→ **Exercise brief**: Transcribe the records word for word, from their first line through the line containing "tap(402, 133)", with both ends included.

→ **Recorded data**:

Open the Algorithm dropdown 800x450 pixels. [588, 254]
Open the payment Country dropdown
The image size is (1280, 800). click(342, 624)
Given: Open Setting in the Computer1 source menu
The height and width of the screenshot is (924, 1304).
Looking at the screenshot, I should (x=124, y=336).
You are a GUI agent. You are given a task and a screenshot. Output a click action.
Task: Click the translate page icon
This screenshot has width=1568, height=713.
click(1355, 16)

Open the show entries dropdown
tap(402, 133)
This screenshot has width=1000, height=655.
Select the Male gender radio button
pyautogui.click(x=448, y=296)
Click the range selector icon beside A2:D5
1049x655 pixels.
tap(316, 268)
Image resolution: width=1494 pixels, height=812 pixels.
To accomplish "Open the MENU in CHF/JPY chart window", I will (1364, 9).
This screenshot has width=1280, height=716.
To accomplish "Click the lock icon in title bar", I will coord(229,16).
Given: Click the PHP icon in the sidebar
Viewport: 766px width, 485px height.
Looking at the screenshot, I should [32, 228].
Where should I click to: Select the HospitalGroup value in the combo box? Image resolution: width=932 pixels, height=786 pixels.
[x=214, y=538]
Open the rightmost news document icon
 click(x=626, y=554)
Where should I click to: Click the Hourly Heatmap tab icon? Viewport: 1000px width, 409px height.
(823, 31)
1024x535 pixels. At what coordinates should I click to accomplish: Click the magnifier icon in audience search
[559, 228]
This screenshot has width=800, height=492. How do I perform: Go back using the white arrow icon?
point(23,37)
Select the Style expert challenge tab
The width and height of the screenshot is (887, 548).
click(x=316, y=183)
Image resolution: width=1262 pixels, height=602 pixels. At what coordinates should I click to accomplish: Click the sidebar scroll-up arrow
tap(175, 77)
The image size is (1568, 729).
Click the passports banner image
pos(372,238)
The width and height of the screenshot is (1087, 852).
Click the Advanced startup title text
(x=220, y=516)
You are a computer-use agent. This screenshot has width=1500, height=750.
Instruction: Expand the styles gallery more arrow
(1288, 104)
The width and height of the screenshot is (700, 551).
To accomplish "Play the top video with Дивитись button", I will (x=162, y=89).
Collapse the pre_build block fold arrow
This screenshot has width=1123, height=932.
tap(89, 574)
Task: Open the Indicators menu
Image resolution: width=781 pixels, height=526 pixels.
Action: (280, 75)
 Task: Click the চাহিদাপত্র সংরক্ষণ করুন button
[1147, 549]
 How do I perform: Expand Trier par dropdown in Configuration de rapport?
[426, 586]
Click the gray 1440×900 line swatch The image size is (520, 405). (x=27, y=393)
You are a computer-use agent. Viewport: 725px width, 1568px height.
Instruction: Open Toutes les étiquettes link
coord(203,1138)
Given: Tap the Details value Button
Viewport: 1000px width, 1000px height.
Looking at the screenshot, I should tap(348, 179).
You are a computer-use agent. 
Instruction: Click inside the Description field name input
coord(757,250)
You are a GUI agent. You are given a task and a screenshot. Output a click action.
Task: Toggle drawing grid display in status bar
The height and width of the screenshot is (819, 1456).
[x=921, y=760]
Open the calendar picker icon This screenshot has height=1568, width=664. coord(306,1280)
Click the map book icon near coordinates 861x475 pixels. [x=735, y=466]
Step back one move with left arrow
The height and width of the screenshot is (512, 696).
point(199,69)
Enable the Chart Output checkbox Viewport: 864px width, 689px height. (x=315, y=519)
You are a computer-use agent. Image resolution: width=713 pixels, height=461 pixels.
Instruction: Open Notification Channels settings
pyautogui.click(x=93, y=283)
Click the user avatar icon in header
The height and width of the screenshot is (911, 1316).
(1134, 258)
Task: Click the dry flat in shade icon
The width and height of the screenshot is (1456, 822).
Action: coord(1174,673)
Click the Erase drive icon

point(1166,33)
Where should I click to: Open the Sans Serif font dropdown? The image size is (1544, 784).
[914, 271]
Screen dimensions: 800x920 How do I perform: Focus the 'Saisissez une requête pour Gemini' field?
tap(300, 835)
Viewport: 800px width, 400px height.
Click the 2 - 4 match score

→ **Task output**:
Open the Algorithm dropdown 800x450 pixels. [588, 254]
Open the payment Country dropdown
The image size is (1280, 800). click(342, 624)
Given: Open Setting in the Computer1 source menu
The height and width of the screenshot is (924, 1304).
Looking at the screenshot, I should (x=124, y=336).
You are a GUI agent. You are given a task and a screenshot. Output a click action.
Task: Click the translate page icon
This screenshot has width=1568, height=713.
click(1355, 16)

Open the show entries dropdown
tap(402, 133)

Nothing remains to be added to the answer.